Instructions to follow
Leave out the pictures. Return every record otherwise untouched.

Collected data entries
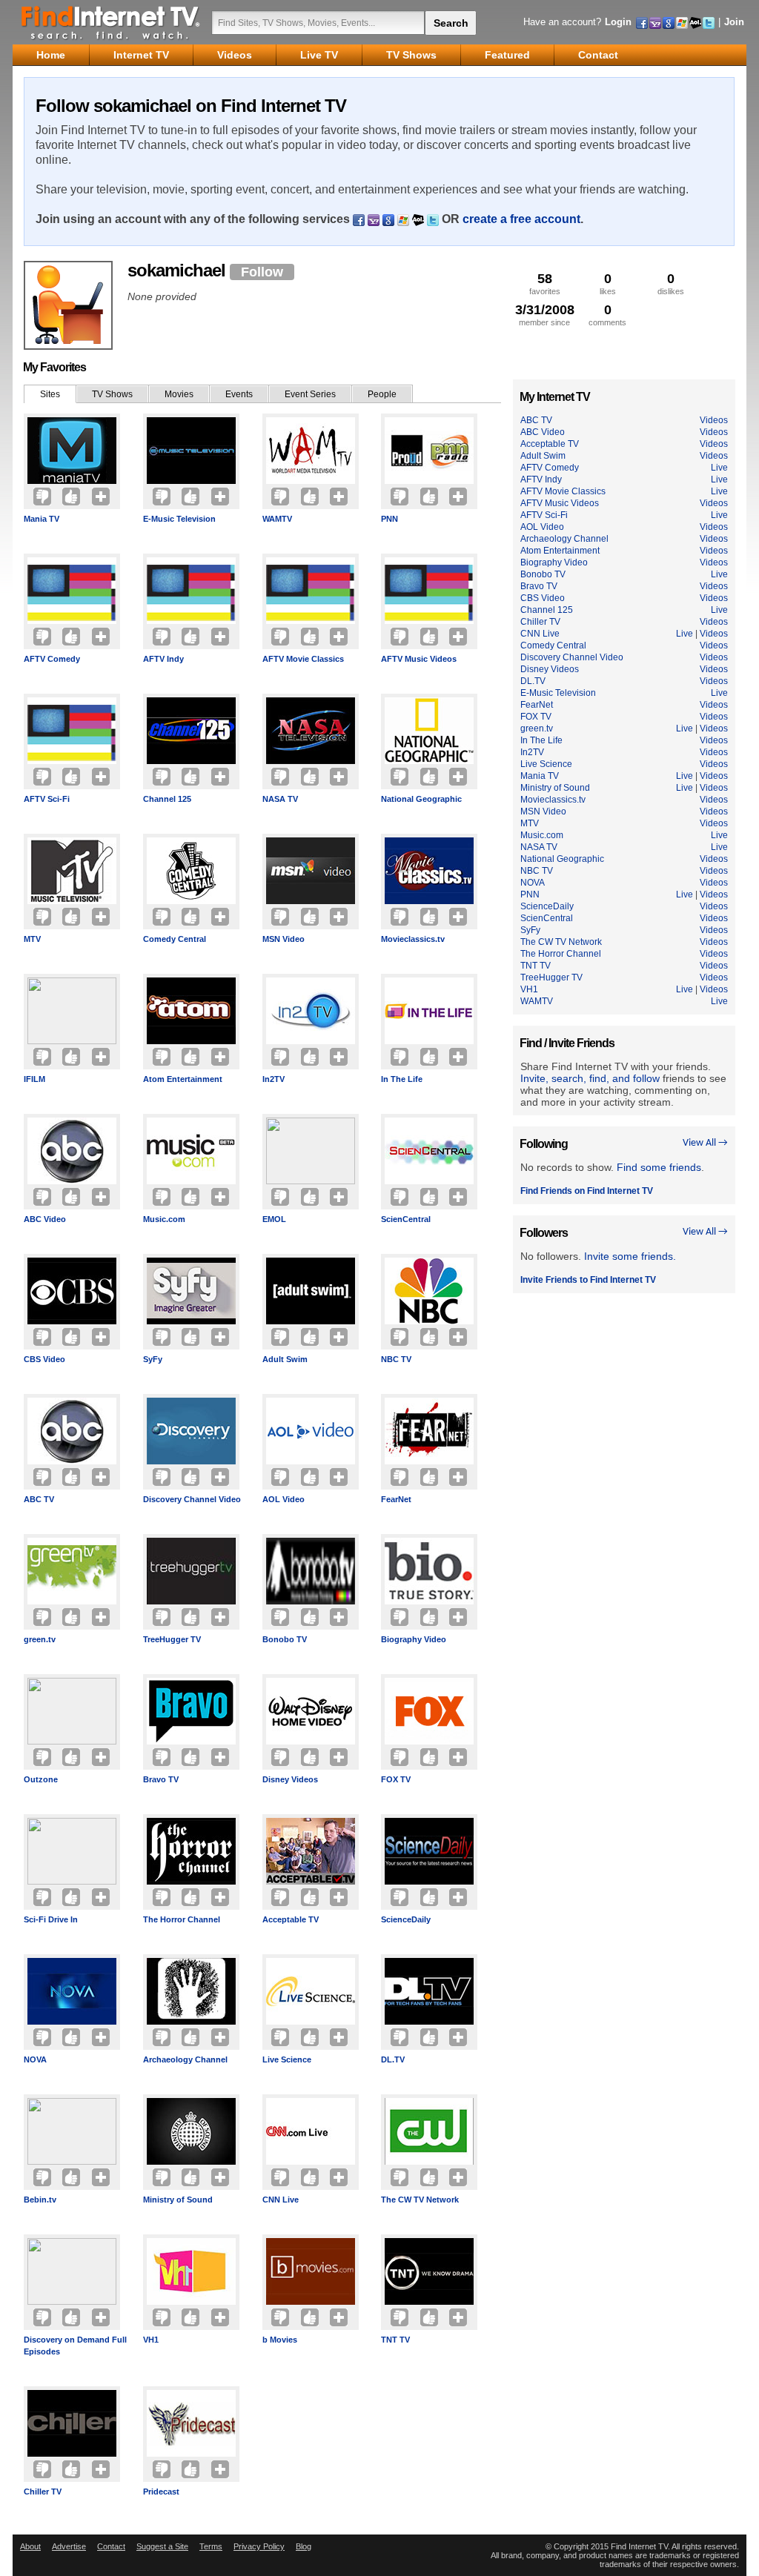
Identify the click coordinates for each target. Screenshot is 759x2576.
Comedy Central (174, 939)
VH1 (151, 2339)
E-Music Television (179, 518)
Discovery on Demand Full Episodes (75, 2345)
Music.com (164, 1219)
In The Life (401, 1079)
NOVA (35, 2059)
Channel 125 (167, 798)
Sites (50, 394)
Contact (111, 2546)
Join (734, 21)
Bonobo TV (284, 1639)
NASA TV (280, 798)
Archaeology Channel (185, 2059)
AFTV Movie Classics (303, 658)
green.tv (40, 1639)
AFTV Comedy (52, 658)
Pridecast (161, 2491)
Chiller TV (43, 2491)
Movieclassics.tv (413, 939)
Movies (179, 394)
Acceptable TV (290, 1919)
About (30, 2546)
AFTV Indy (163, 658)
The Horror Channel (181, 1919)
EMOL (274, 1219)
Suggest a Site (162, 2546)
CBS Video (44, 1359)
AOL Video (283, 1499)
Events (239, 394)
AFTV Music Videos (419, 658)
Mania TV (41, 518)
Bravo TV (161, 1779)
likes (608, 283)
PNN (389, 518)
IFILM (34, 1079)
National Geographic (421, 798)
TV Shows (112, 394)
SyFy (152, 1359)
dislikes (670, 283)
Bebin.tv (40, 2199)
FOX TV (396, 1779)
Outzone (41, 1779)
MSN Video (283, 939)
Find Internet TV (111, 22)
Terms (210, 2546)
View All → (705, 1143)
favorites (544, 283)
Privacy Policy (259, 2546)
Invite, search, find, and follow (590, 1078)
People (382, 394)
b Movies (279, 2339)
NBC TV (396, 1359)
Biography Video (413, 1639)
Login (618, 21)
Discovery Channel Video (192, 1499)
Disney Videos (290, 1779)
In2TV (273, 1079)
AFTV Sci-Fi (47, 798)
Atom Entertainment (182, 1079)
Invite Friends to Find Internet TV (588, 1280)
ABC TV (39, 1499)
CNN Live (280, 2199)
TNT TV (395, 2339)
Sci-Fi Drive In (51, 1919)
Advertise (69, 2546)
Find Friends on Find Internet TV (586, 1191)
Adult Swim (285, 1359)
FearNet (396, 1499)
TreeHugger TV (172, 1639)
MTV (32, 939)
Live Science (286, 2059)
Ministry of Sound (178, 2199)
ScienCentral (406, 1219)
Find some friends (659, 1167)
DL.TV (393, 2059)
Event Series (310, 394)
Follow (262, 272)
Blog (303, 2546)
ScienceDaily (406, 1919)
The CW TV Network (420, 2199)
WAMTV (277, 518)
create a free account (521, 219)
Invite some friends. (630, 1256)
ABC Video (45, 1219)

Task response
Identify the click coordinates for each target. Screenshot is 759x2576.
Comedy Central (174, 939)
VH1 (151, 2339)
E-Music Television (179, 518)
Discovery on Demand Full Episodes (75, 2345)
Music.com (164, 1219)
In The Life (401, 1079)
NOVA (35, 2059)
Channel 125 (167, 798)
Sites (50, 394)
Contact (111, 2546)
Join (734, 21)
Bonobo TV (284, 1639)
NASA TV (280, 798)
Archaeology Channel (185, 2059)
AFTV Movie Classics (303, 658)
green.tv (40, 1639)
AFTV Comedy (52, 658)
Pridecast (161, 2491)
Chiller TV (43, 2491)
Movieclassics.tv (413, 939)
Movies (179, 394)
Acceptable TV (290, 1919)
About (30, 2546)
AFTV Indy (163, 658)
The Horror Channel (181, 1919)
EMOL (274, 1219)
Suggest a Site (162, 2546)
CBS Video (44, 1359)
AOL Video (283, 1499)
Events (239, 394)
AFTV Music Videos (419, 658)
Mania TV (41, 518)
Bravo TV (161, 1779)
likes (608, 283)
PNN (389, 518)
IFILM (34, 1079)
National Geographic (421, 798)
TV Shows (112, 394)
SyFy (152, 1359)
dislikes (670, 283)
Bebin.tv (40, 2199)
FOX TV (396, 1779)
Outzone (41, 1779)
MSN Video (283, 939)
Find Internet TV (111, 22)
Terms (210, 2546)
View All → (705, 1143)
favorites (544, 283)
Privacy Policy (259, 2546)
Invite, search, find, and follow (590, 1078)
People (382, 394)
b Movies (279, 2339)
NBC TV (396, 1359)
Biography Video (413, 1639)
Login (618, 21)
Discovery Channel Video (192, 1499)
Disney Videos (290, 1779)
In2TV (273, 1079)
AFTV Sci-Fi (47, 798)
Atom Entertainment (182, 1079)
Invite Friends to Find Internet TV (588, 1280)
ABC TV (39, 1499)
CNN Live (280, 2199)
TNT TV (395, 2339)
Sci-Fi Drive In (51, 1919)
Advertise (69, 2546)
Find Friends on Find Internet TV (586, 1191)
Adult Swim (285, 1359)
FearNet (396, 1499)
TreeHugger TV (172, 1639)
MTV (32, 939)
Live Science (286, 2059)
Ministry of Sound (178, 2199)
ScienCentral (406, 1219)
Find some friends (659, 1167)
DL.TV (393, 2059)
Event Series (310, 394)
Follow (262, 272)
Blog (303, 2546)
ScienceDaily (406, 1919)
The CW TV Network (420, 2199)
WAMTV (277, 518)
create a free account (521, 219)
Invite some friends. (630, 1256)
ABC Video (45, 1219)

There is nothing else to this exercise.